Vatican, Cardinal Müller (anciennement la Doctrine de la Foi): « Un cercle magique autour de François »


« Il est évident qu’on ne peut pas parler de « dictature », comme cela a été fait dans certains livres plutôt critiques du pape François. Cependant, les effets que produisent certaines orientations ne peuvent être ignorés. Beaucoup de ces choix ont été suggérés au pape par certains de ses très proches conseillers. Il y a une sorte de cercle magique qui gravite autour de Santa Marta composé de personnes qui, à mon avis, ne sont pas préparées du point de vue théologique».
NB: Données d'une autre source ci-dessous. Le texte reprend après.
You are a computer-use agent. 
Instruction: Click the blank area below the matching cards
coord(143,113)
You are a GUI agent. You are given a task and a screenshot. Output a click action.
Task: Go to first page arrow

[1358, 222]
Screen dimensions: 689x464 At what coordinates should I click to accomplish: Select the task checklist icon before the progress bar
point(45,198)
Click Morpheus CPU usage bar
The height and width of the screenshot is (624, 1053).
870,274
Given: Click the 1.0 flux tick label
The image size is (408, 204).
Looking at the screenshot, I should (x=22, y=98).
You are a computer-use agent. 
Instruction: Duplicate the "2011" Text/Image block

Critique avec le pontificat de François

L’orateur n’est pas n’importe quel théologien traditionaliste nostalgique du rite tridentin, mais un poids lourd de l’Église. C’est le cardinal Gerhard Muller, ancien préfet de la Congrégation pour la doctrine de la foi jusqu’en 2017, pendant cinq ans, et avant cela archevêque de Ratisbonne, où il a enseigné la théologie. Müller, au terme du quinquennat au sein du Saint-Siège où il avait été appelé par Benoît XVI, n’a pas été renouvelé dans ses fonctions par le pape François. Sans prévenir, précise-t-il. Depuis lors, il a écrit des livres, tenu des conférences et n’a jamais manqué de critiquer le pontificat – il l’a fait même lorsqu’il était en fonction – mais toujours à la première personne, il n’en a pas envoyé d’autres en avant. Il a exposé ses idées sur l’Église et le pontificat dans le livre-entretien « De bonne foi » (Solferino) avec Franca Giansoldati, correspondante au Vatican de « Il Messaggero ». Le dialogue est global sur la religion au 21ème siècle.

Affaire Becciu : « On ne peut pas punir quelqu’un sans preuve »

Il intervient aussi sur l’affaire Becciu, le cardinal à qui le Pape a retiré les prérogatives de la pourpre pour des faits liés à la gestion des finances du Saint-Siège (on suppose) : « On ne peut pas punir quelqu’un sans avoir la preuve de sa culpabilité en main. Cette façon d’agir s’est produite fréquemment au Vatican et elle ne concerne pas seulement le cas singulier de Becciu, mais elle s’est même produite au sein de la Congrégation pour la Doctrine de la Foi lorsque certains prêtres ont été expulsés sans raison, du jour au lendemain. Pour le cardinal Becciu, la question est macroscopique aussi parce qu’elle est amplifiée par les médias : il a été humilié et puni devant le monde sans avoir aucune possibilité de défense. Maintenant, la fin du procès en cours devant le tribunal du Vatican est attendue. Pourtant, la présomption d’innocence devrait s’appliquer à n’importe qui, un droit sacro-saint depuis l’Antiquité romaine », déclare Müller.

Pédophilie, « j’ai été choqué »

L’Allemagne, ainsi que tous les pays du monde – s’interroge Giansoldati – est traversée par le scandale des abus sexuels. Vous qui étiez évêque dans le diocèse de Ratisbonne, avez-vous déjà eu affaire à des cas de pédophilie, les avez-vous déjà dissimulés ? « En Allemagne, nous avons commencé à parler sérieusement de ce problème il y a une vingtaine d’années, même si ce n’est qu’en 2010 que la discussion est devenue assez intense, sous la pression de l’opinion publique. Avant cela, il n’y avait presque pas d’enquêtes préalables dans les diocèses. Même moi, je me suis retrouvé à gérer certains cas, avec l’aide de mes collaborateurs experts, et je l’ai fait en suivant fidèlement le Code de droit canonique. Lorsque les premiers chiffres sur le nombre de victimes à l’échelle nationale ont commencé à apparaître, j’ai été choqué, je n’avais jamais eu la perception d’un tel phénomène, aussi parce que rien ne m’était jamais arrivé de près, malgré des contacts avec des dizaines de prêtres dans ma vie, du séminaire à toutes les autres sphères sacerdotales. L’effet de cette blessure sur les gens est terrible. Je me demande comment un prêtre consacré à Dieu peut frapper des mineurs, des jeunes, les condamner à d’énormes traumatismes psychologiques. Il ne s’agit pas seulement d’un péché grave, mais d’un crime abominable contre la personne ».